• _Data for the task_:
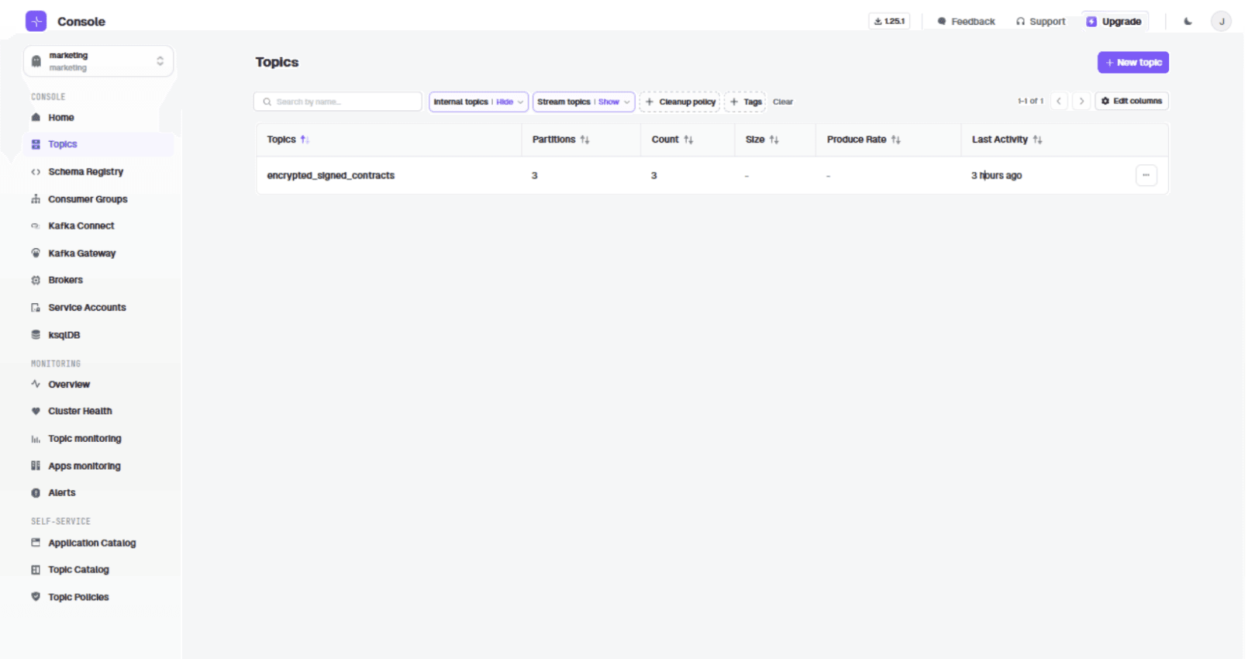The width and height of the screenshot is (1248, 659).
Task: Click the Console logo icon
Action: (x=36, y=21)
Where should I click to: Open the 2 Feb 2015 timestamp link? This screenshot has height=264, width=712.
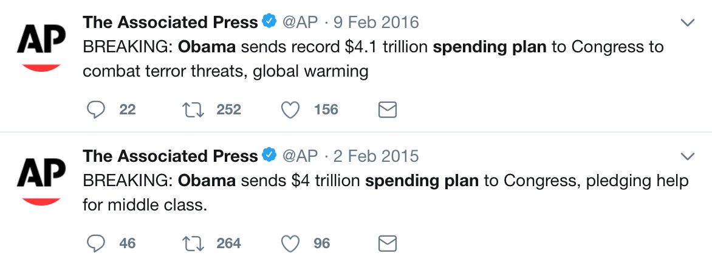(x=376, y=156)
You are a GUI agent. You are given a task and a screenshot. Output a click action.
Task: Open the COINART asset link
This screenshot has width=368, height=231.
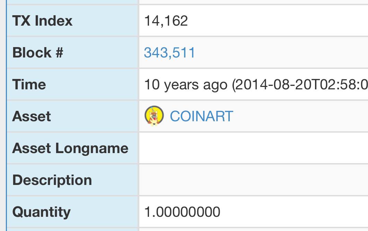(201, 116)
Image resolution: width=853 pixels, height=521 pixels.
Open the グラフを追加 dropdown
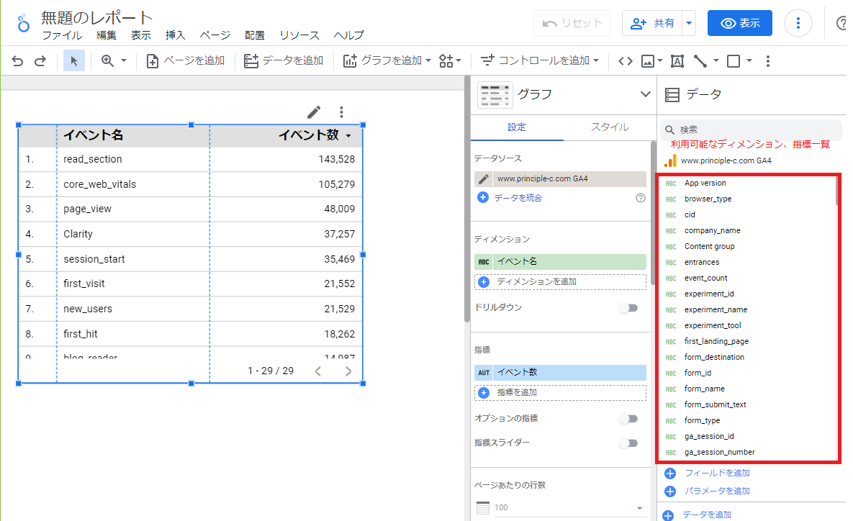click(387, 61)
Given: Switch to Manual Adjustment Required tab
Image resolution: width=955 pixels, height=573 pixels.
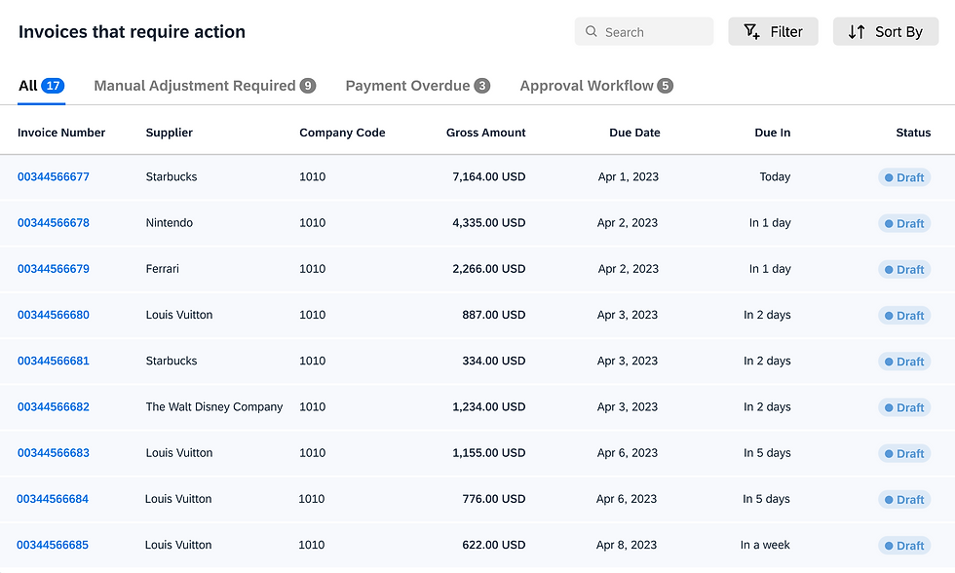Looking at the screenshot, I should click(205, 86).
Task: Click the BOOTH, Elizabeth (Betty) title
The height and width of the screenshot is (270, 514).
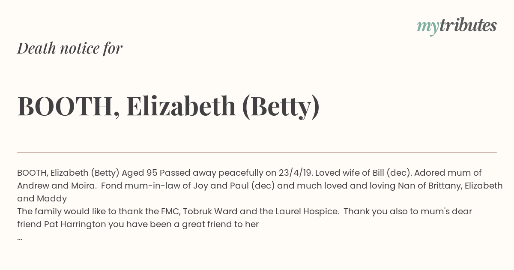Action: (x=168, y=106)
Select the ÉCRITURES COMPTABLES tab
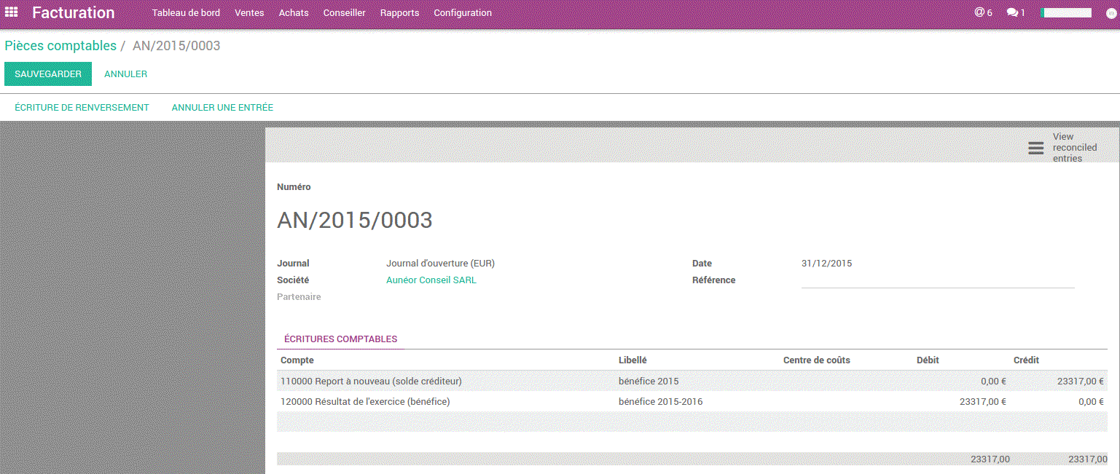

• _Try it_: Find the line that has "Task: Click the BOOTH, Elizabeth" in the listing, then retype it and each later line up to the last, exactly. Leave pictures out.

• _The completed task_:
Task: Click the BOOTH, Elizabeth (Betty) title
The height and width of the screenshot is (270, 514).
Action: (x=168, y=106)
Select the ÉCRITURES COMPTABLES tab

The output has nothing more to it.